Wir gratulieren Giglio's Züchterin Ingrid Feitl (Beaverlodges Labradors) zur Zucht eines so großartigen Hundes, danken seiner Patenfamilie für die tolle Frühförderung und sind natürlich auch selbst ein wenig stolz! Vor Beginn des Einschulungslehrgangs bekommt Gilio jetzt trotzdem nochmal einige Wochen Zeit, um das Gelernte weiter zu festigen und noch mehr Routine aufzubauen. Anfang August soll er sich dann zusammen mit seiner zukünftigen Halterin Christine im Alltag bewähren. Sie freut sich schon...
14.7.2010: der große Tag ist da: Christine reist an den Bodensee um den großen Schwarzen in Empfang zu nehmen und mit dem Einschulungslehrgang zu beginnen. So schnell sind die beiden vertraut miteinander und arbeiten zusammen wie alte Hasen. Giglio weiß unmittelbar, wo er in Zukunft hingehört, die Umstellung auf den neuen Menschen ist wie selbstverständlich und ohne jeden Stress für ihn. Das freut auch die Ausbilderin, die dann ebenfalls gerne loslässt und den liebgewonnen Schüler gerne ziehen lässt. Eine Woche lang wird fleissig geübt und das gesamte Führprogramm abgespult.

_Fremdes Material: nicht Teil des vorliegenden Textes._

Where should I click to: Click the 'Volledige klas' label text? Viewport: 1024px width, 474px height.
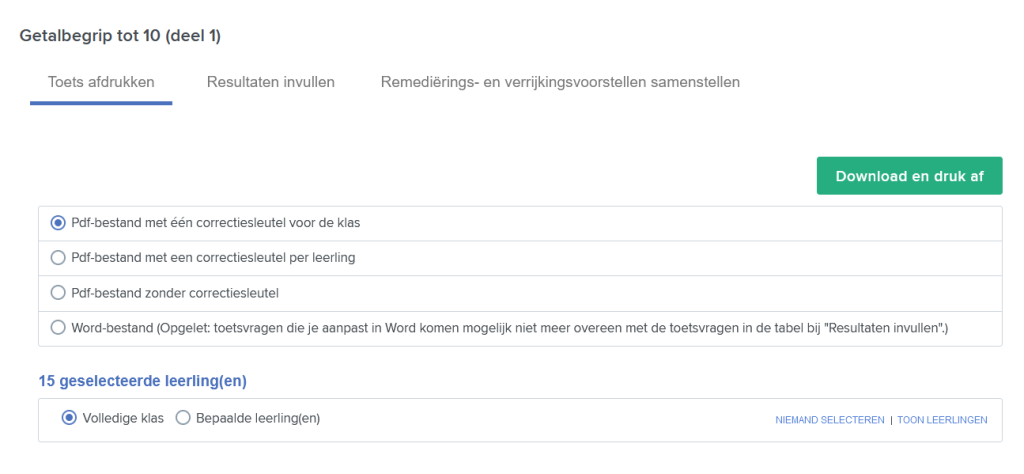click(123, 418)
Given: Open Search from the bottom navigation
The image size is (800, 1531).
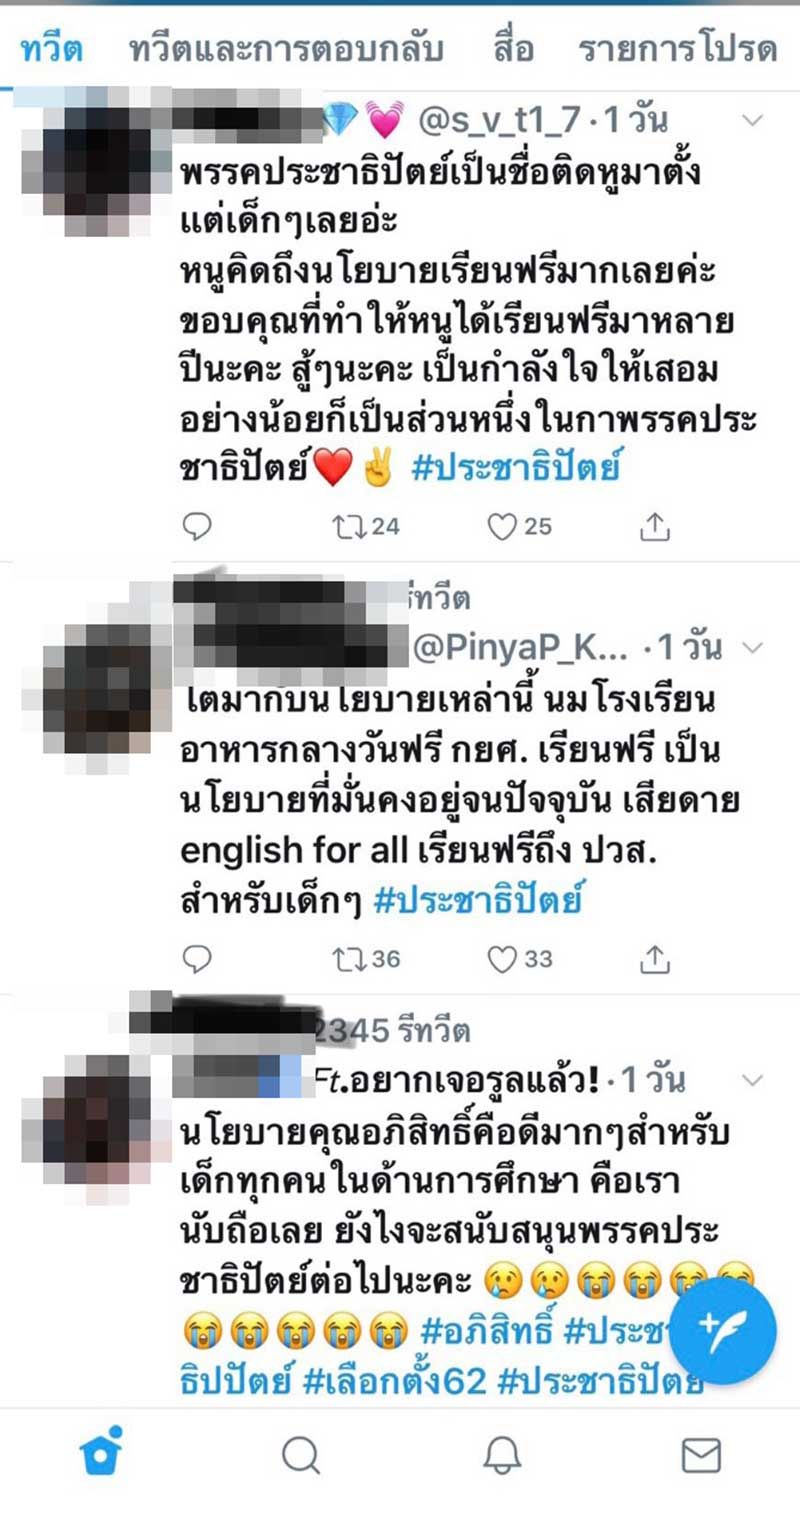Looking at the screenshot, I should [x=300, y=1456].
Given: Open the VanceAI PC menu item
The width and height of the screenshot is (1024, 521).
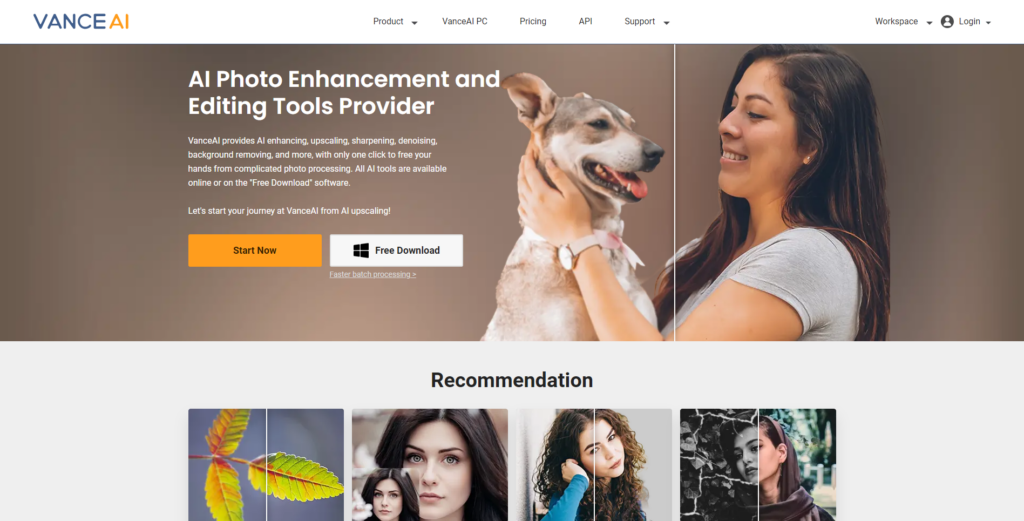Looking at the screenshot, I should pyautogui.click(x=464, y=22).
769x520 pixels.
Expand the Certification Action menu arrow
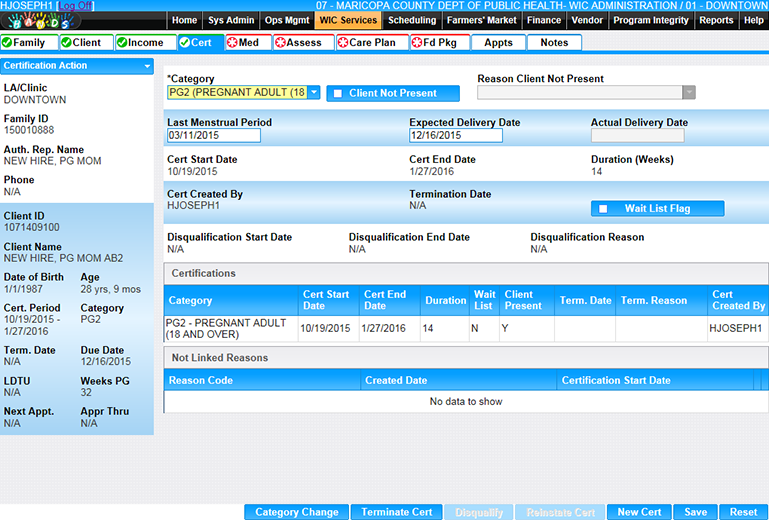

Ausgedehnte Spaziergänge im Wald, Kontaktübungen im Freilauf, gemeinsames Abkühlen im Bach und Schwimmen im Bodensee schaffen den Ausgleich zur anstrenden Führarbeit, vertiefen die Beziehung und gegenseitige Anerkennung und helfen nicht zuletzt, trotz Extremtemperaturen einen klaren Kopf zu behalten. Zum Abschluss der ersten Woche bekommen wir noch Besuch von Giglio's Patenfamile. Da ist die Freude groß auf allen Seiten, auch wenn bei dem einen oder anderen eine versteckte Träne weggewischt wird. Denn jetzt ist der Zeitpunkt tatsächlich da, wo das Hundekind und vierbeinige Familienmitglied mit seiner neuen Partnerin in die große Welt hinauszieht. Ein Wiedersehen gibt es aber wohl bereits im Herbst, wenn die beiden zum Fortbildungsseminar wieder an den Bodensee kommen. Auf Wiedersehen, Giglio!
Ein Familienfoto zum Abschied: von links nach rechts: die alte Amy, die jetzt ihre Rente genießen darf , Christine, Giglio, Suniva, Stefan, Birgit und Romeo, Giglio's Nachfolger als Patenhund.